Como se subrayaba en la iniciativa aprobada por el Parlamento Europeo sobre El Patrimonio Gastronómico Europeo: Aspectos Culturales y Educativos, el 12 de marzo de 201413, si se quieren evitar gastos extraordinarios y difícilmente asumibles, incluso en las sociedades más desarrolladas, para curar las enfermedades y las patologías derivadas de una mala alimentación, la gastronomía debe incorporarse a las aulas.
Para Rafael Ansón8, el objetivo principal de la educación y la cultura alimentaria del siglo XXI tiene que ser demostrar y convencer a todo el mundo, que es absolutamente compatible, además de obligatorio, comer saludable y gastronómicamente.
La dieta gastronómica15, entendida como aquella que integra el discurso de la nutrición humana y la dietética, al mismo tiempo que ofrece platos atractivos y apetitosos -indicando el modo de elaborarlos y en ocasiones modificando la forma tradicional de confeccionarlos-, se puede convertir en un instrumento válido para alcanzar las recomendaciones nutricionales de energía y nutrientes, pero sin olvidar que no se come únicamente para no enfermar y mantener la salud, sino también por placer y por unos hábitos alimentarios que son consecuencia de una historia sociocultural.
En este sentido, la cultura alimentaria mediterránea16 en consonancia con movimientos como el Slow Food17, nos aporta un patrimonio gastronómico que hace referencia al complejo entramado de prácticas y conocimientos, valores y creencias, técnicas y representaciones sobre qué, cuándo, cómo, con quién, y por qué se come lo que se come. Incluye los productos y las técnicas de producción o elaboración, y también usos y costumbres y formas de consumo18 19.

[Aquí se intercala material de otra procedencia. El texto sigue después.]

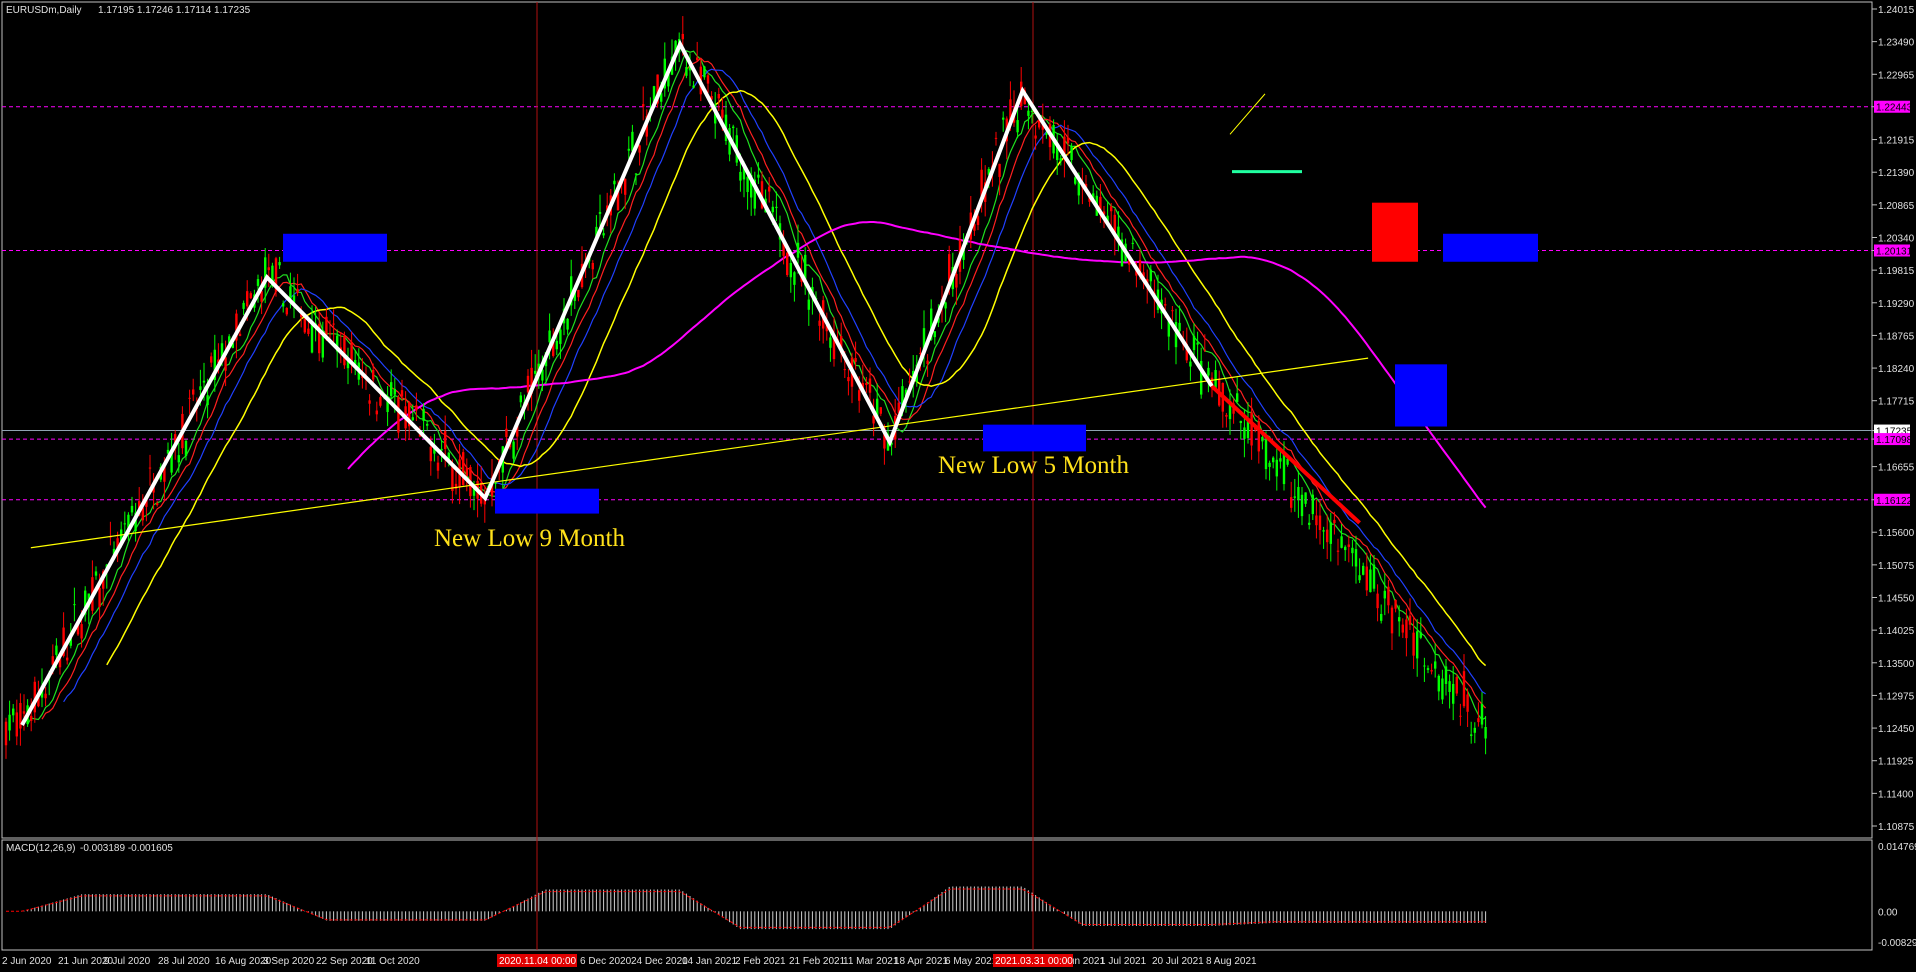 This screenshot has width=1916, height=972. I want to click on date-tick-label: 22 Sep 2020, so click(344, 962).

Nos enfrentamos al reto de conseguir una cocina y una forma de alimentarnos (la gastronomía) compatible con los descubrimientos más recientes de la nutrición. ¿Por qué no adoptamos y/o readaptamos la Dieta Mediterránea en los términos que cabría esperar? Muy probablemente porque elegir un estilo de vida saludable, como el que representa la Dieta Mediterránea, no depende únicamente de la voluntad (el querer), si no que entran en juego el saber (informar y educar) y el poder (la accesibilidad). Hacer compatibles las tres condiciones, exige información y educación, pero también políticas públicas que garanticen para todos los ciudadanos la accesibilidad a una gastronomía saludable.